Pengamat Nilai Taliban Telah Berubah setelah 20 Tahun, tapi Publik Masih Butuh Waktu untuk Percaya
Pengamat Timur Tengah menilai Taliban telah mengalami perubahan dari 20 tahun yang lalu, tetapi publik masih butuh waktu untuk percaya.
Penulis: Inza Maliana
Editor: Miftah
TRIBUNNEWS.COM - Pengamat Timur Tengah, Hasbullah Sastrawi ikut memberikan analisisnya terkait keberhasilan Taliban menduduki Afghanistan pada Minggu (15/8/2021) malam.
Menurut Hasbullah, Taliban yang sekarang telah berbeda dan mengalami perubahan dari 20 tahun silam.
Tetapi, publik masih belum bisa mempercayai perubahan dalam kelompok ekstremis Islam tersebut.
Sementara, dalam keberhasilannya menduduki Afghanistan, Hasbullah menilai Taliban ingin mulai memberi citra baik dengan negara Barat.
Baca juga: Wali Kota Perempuan Afghanistan Pasrah Jika Dibunuh Taliban Saya Duduk di Sini Menunggu Mereka
"Sebenarnya Taliban dalam 20 tahun silam itu sudah mengalami perubahan, tetapi perubahan itu orang masih butuh waktu untuk percaya."
"Karena itu, apa yang terjadi saat ini sebenarnya penjajakan supaya Amerika melihat Taliban cenderung baik," kata Hasbullah, dikutip dari tayangan Youtube Kompas TV, Rabu (18/8/2021).
Hasbullah menjelaskan, satu di antara bukti perubahan Taliban adalah eratnya hubungan dengan Qatar.
Yakni, Taliban mulai membentuk kantor perwakilannya di Qatar.
"Qatar ini sebagai salah satu bukti perubahan Taliban, dimana taliban membentuk kantor perwakilan negeri di Qatar," ujarnya.
Di sisi lain, Hasbullah menyebut, keputusan Taliban untuk merebut Afghanistan memang telah direncanakan sejak Februari 2020.

══════════

▶ **DESKRIPSI TUGAS**:
Lanjutkan artikel tentang penilaian pengamat atas perubahan Taliban, mulai setelah kalimat terakhirnya. Data di bawah ini diambil dari sumber yang berbeda.

[Data penunjukan target]

══════════

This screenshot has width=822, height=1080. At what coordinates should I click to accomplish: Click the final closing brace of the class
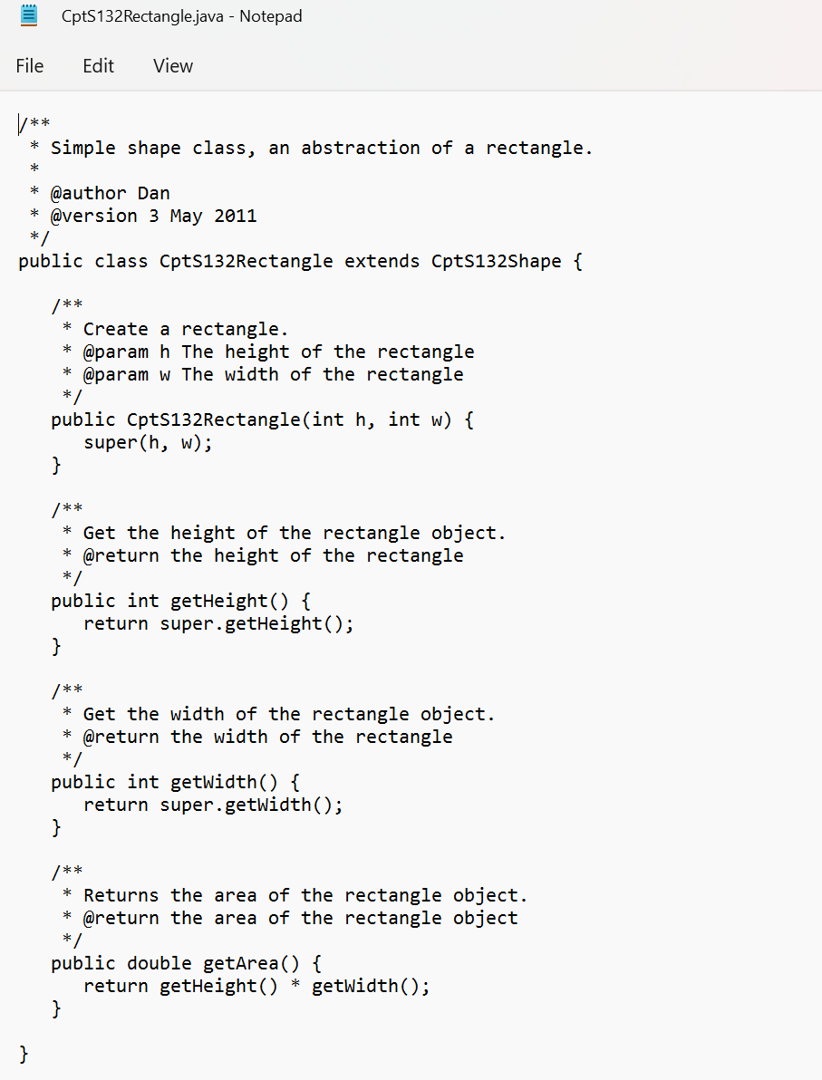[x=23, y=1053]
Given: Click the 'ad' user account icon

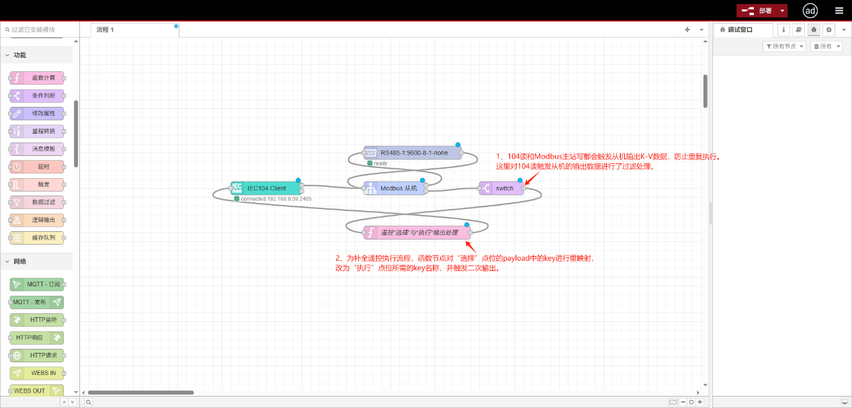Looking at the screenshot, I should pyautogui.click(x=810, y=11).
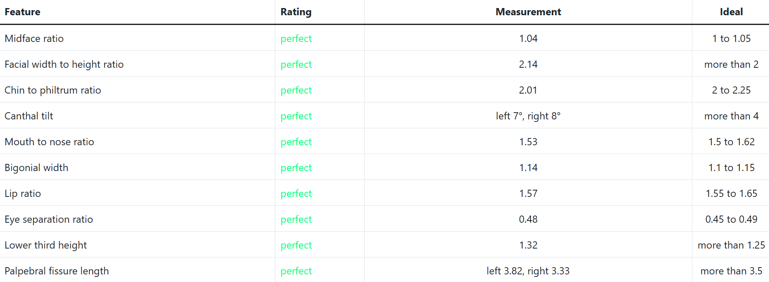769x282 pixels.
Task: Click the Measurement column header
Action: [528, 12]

══════════

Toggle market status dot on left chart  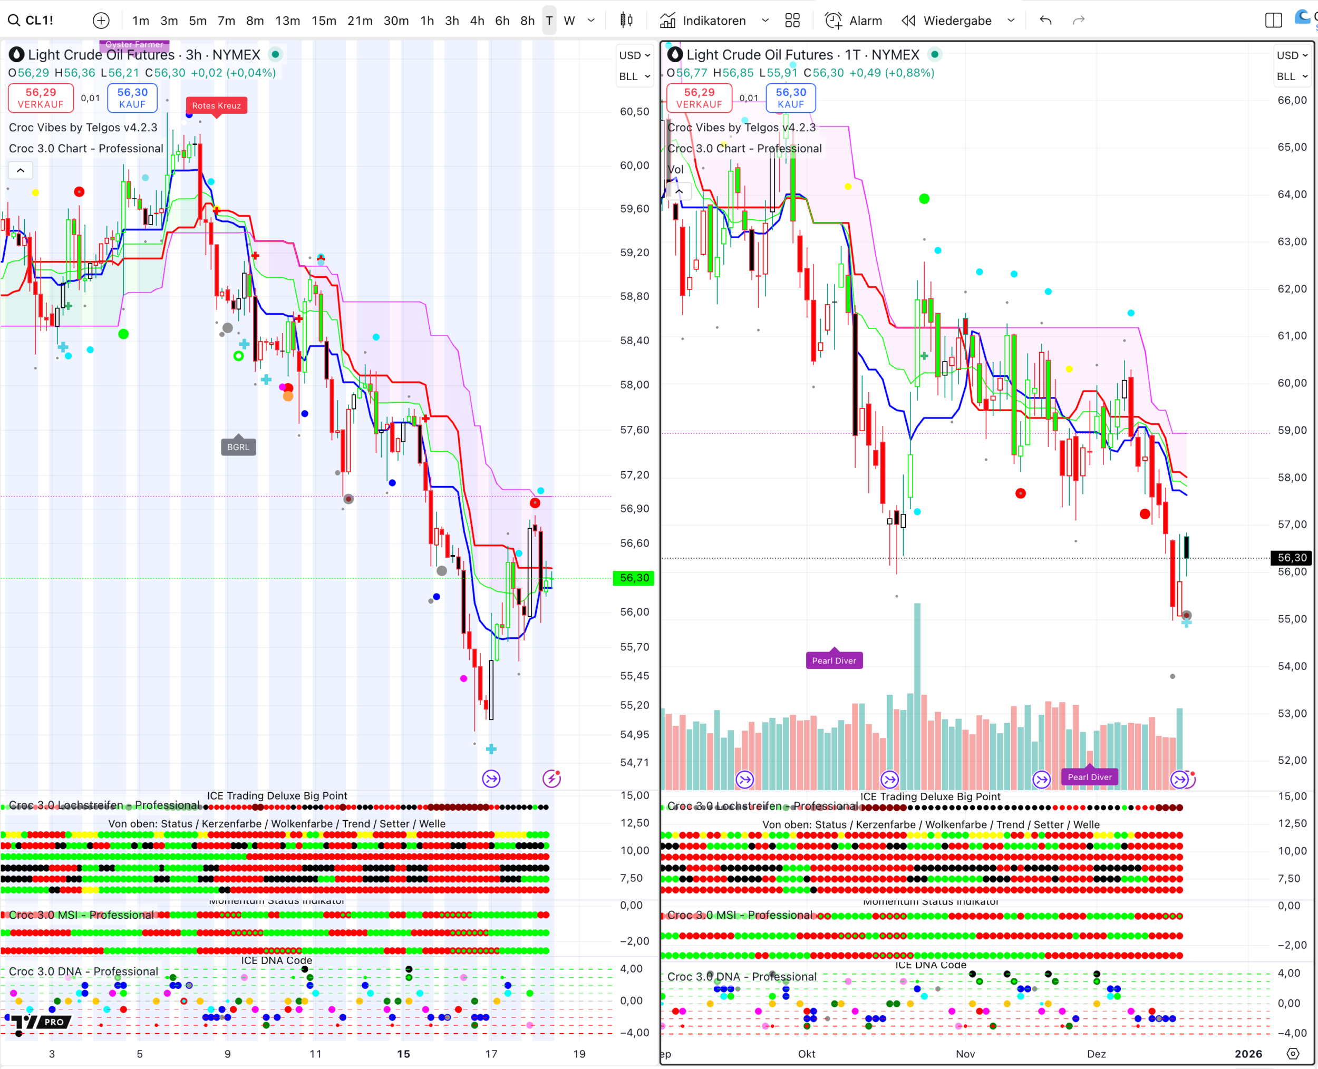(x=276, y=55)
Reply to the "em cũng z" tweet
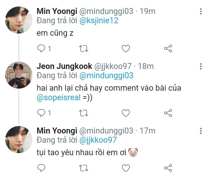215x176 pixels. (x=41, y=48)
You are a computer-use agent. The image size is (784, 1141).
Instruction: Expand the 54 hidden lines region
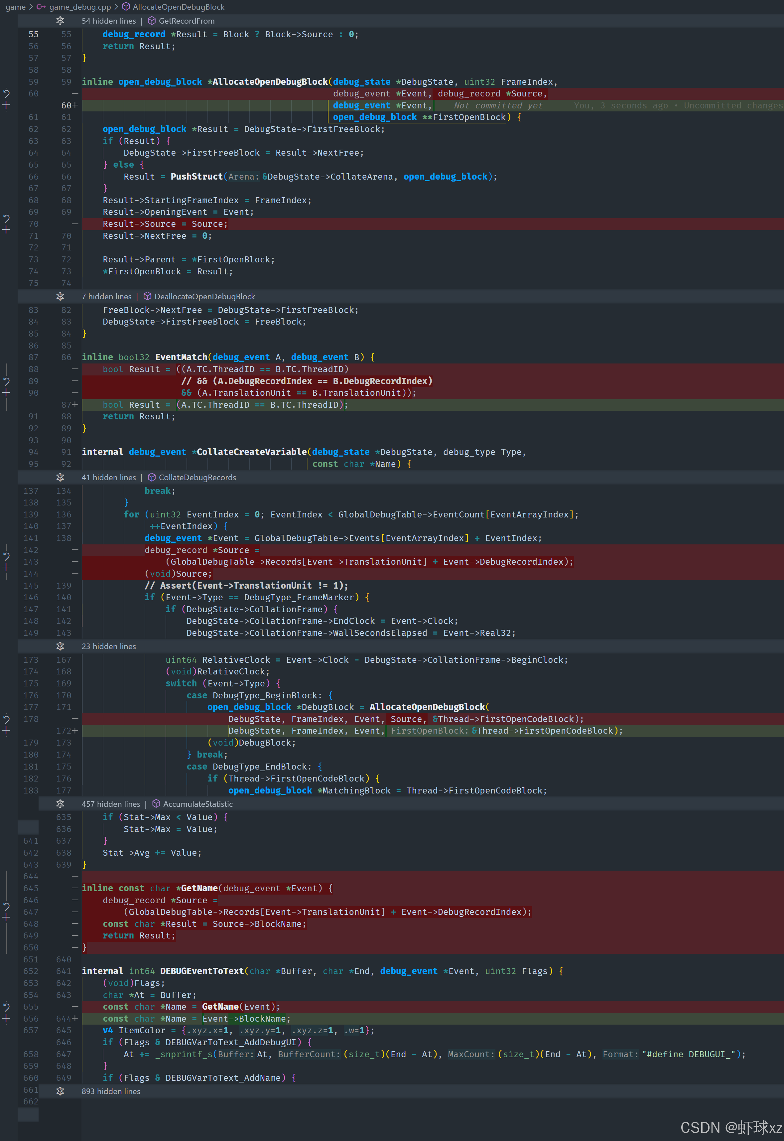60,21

══════════

▶ **KELUARAN YANG DIHARAPKAN**:
Hal itu setelah diadakan pertemuan antara pihak Taliban dan perwakilan dari Amerika Serikat.
Dari pertemuan tersebut, lanjut Hasbullah, Amerika Serikat mengupayakan jalan damai asalkan Taliban berkomitmen untuk tidak membuat Afghanistan menjadi negara teroris.
"Yang terjadi hari ini sebetulnya berangkat dari keputusan perundingan di antara Taliban dan perwakilan AS pada akhir Februari 2020. Itu yang menjadi dasar."
"AS meminta kalau mau ada perubahan hubungan kedepan, Taliban komitmen tidak menjadikan tanah Afghanistan sebagai landasan atau bumi bagi kelompok-kelompok teror," ungkapnya.
Juru Bicara Akui Adanya Perubahan dalam Taliban
Diberitakan Tribunnews, dalam konferensi pers pertama sejak mengambil alih negara, Taliban menyatakan perempuan akan bebas bekerja.
Juru bicara Taliban, Zabihullah Mujahid pada Selasa (17/8/2021) menyatakan, hak-hak perempuan akan dilindungi.
"Kami akan mengizinkan perempuan untuk bekerja dan belajar. Kami punya kerangka kerja, tentu saja. Wanita akan sangat aktif dalam masyarakat, tetapi dalam kerangka Islam," ujar Mujahid.
Dia juga mengatakan Taliban menginginkan hubungan damai dengan negara lain.
"Saya ingin meyakinkan masyarakat internasional, termasuk Amerika Serikat, bahwa tidak ada yang akan dirugikan," kata Mujahid.
"Kami tidak menginginkan musuh internal atau eksternal."
Kelompok militan ini sebelumnya mendeklarasikan "amnesti" di seluruh Afghanistan dan mendesak perempuan untuk bergabung dengan pemerintahnya.
Taliban mencoba menenangkan kondisi di Kabul pasca berkuasa.
Menurut laporan Al Jazeera, Taliban berusaha memberi citra moderat dibanding pemerintahannya yang dianggap kejam pada akhir 1990-an.
Dengan ini, Mujahid mengatakan bahwa kelompoknya telah berkembang.
Taliban, kata Mujahid, tidak akan mengambil tindakan yang sama seperti mereka di masa lalu.
Kelompok ini juga berkomitmen melindungi hak-hak pers, kata Mujahid kepada wartawan yang berkumpul.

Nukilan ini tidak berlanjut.